Oh Goody, Witchy Woman of 1657
The arresting title “It Were as Well to Please the Devil as Anger Him: Witchcraft in the Founding Days of East Hampton” dates to Loretta Orion’s 1998 lecture for East Hampton’s 350th anniversary celebration. Put together with her husband, Hugh King, the town crier, its 16 pages are readily found on the East Hampton Library’s website.
Now, after intervening years of research and writing and the gathering of historical paintings, engravings, and lithographs, she has applied that title to a new book, and she’ll be returning to the library on Feb. 2 for a talk and book signing, joined by Mr. King and her other collaborators, Catherine Tremblay and Aimee Webb.

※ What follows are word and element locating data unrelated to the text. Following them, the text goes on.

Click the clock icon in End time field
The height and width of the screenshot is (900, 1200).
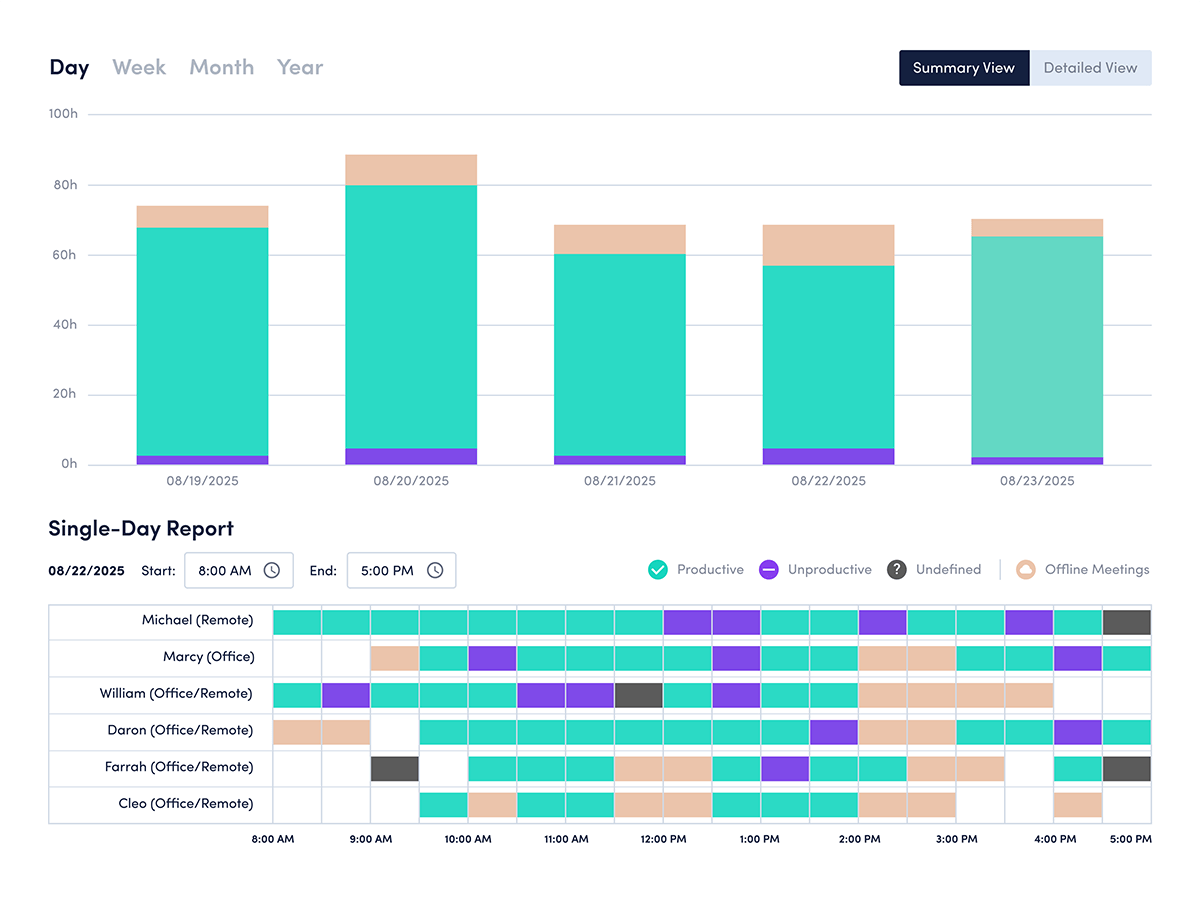point(435,570)
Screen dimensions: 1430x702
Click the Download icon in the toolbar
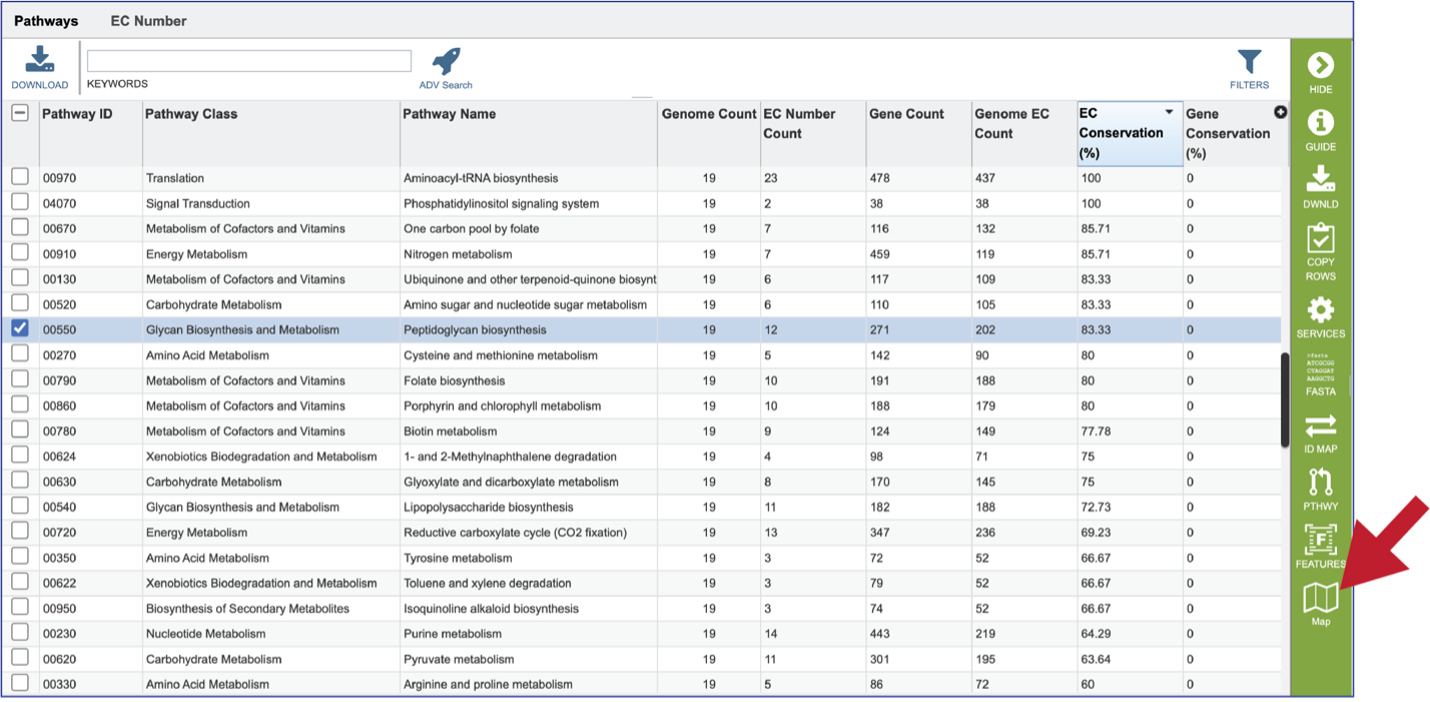click(x=40, y=60)
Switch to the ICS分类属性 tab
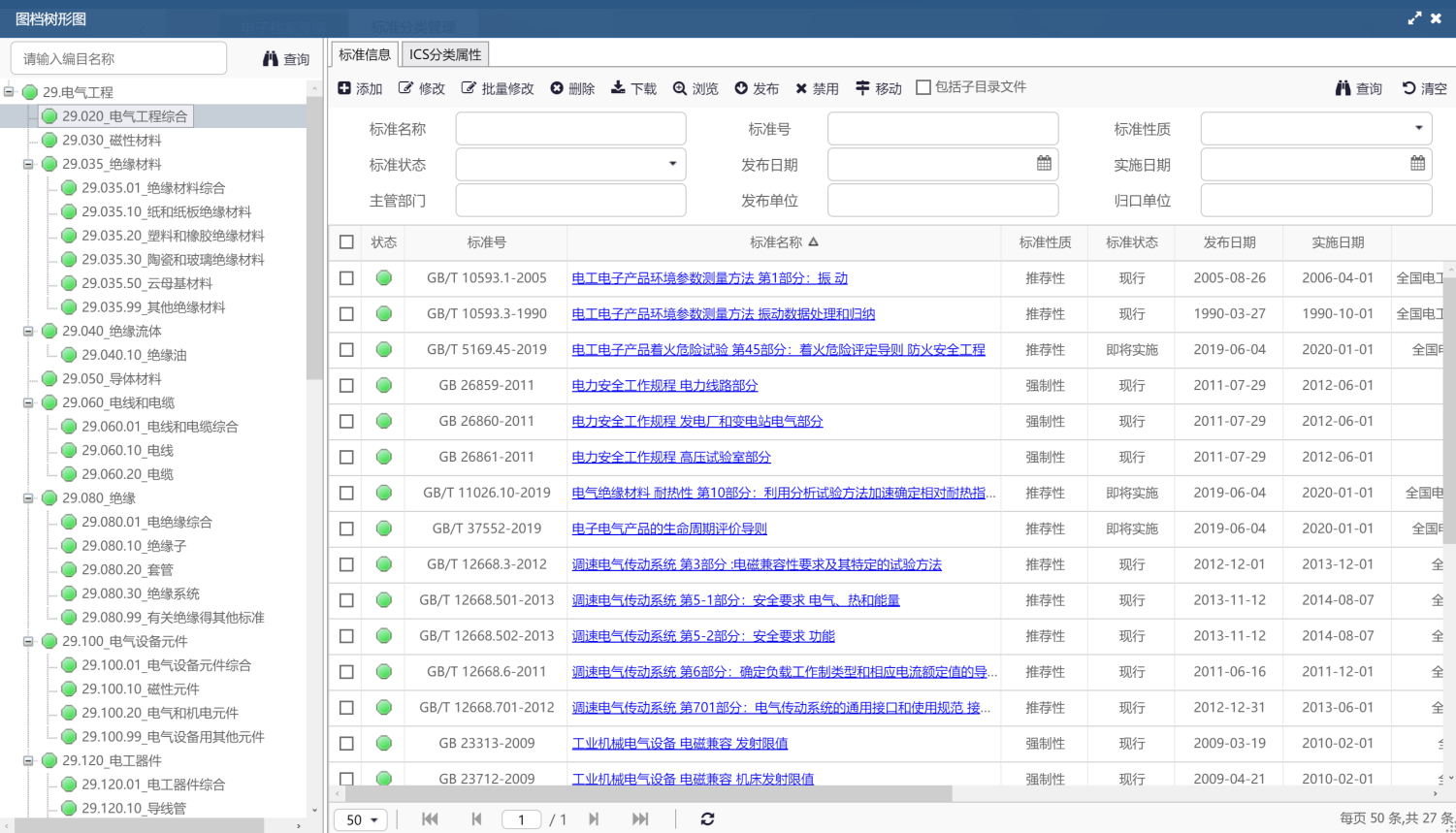This screenshot has height=833, width=1456. click(x=445, y=54)
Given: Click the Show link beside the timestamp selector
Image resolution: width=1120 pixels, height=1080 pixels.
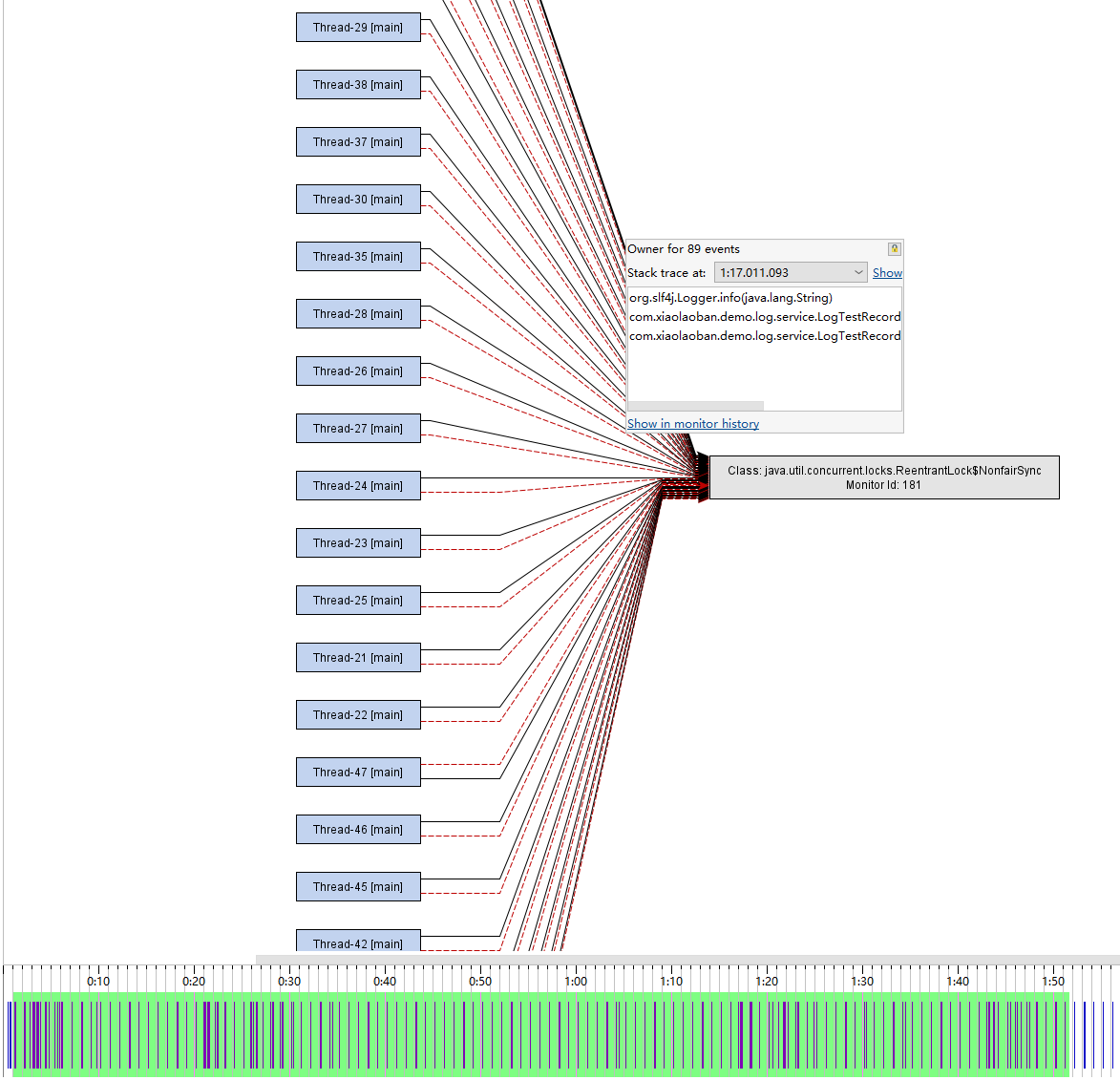Looking at the screenshot, I should point(886,272).
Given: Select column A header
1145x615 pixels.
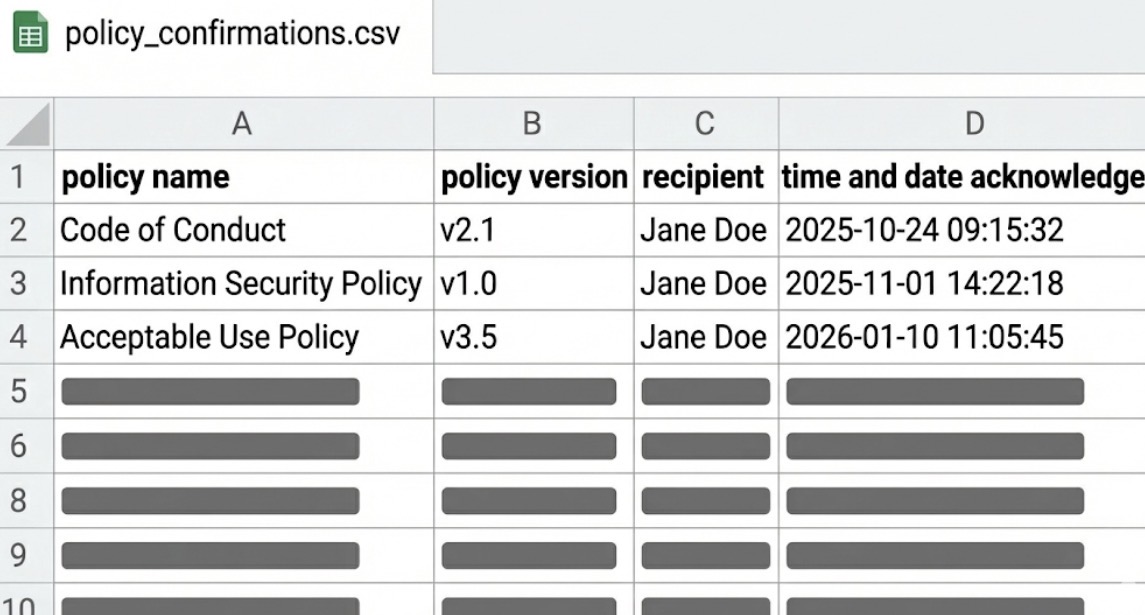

The famous 1657 case of Goody Garlick, who was tried in Connecticut by John Winthrop Jr., the governor of that colony, after being accused of witchcraft by a daughter of Lion Gardiner, is the crux of the matter. And it remains pertinent, Ms. Orion writes, “because this story and the other witchcraft cases mentioned in my book highlight how the act of dehumanizing people can lead society to inflict awful treatment on those individuals because they are not considered ‘human’ and therefore must be evil.”
The Age of Enlightenment was a wave that broke slowly across the American colonies. East Hamptoners of the second half of the 17th century still held their share of medieval beliefs when it came to crime, punishment, and superstition. Just ask Goody. Or, that is, her intermediary, Ms. Orion, starting at 2 p.m.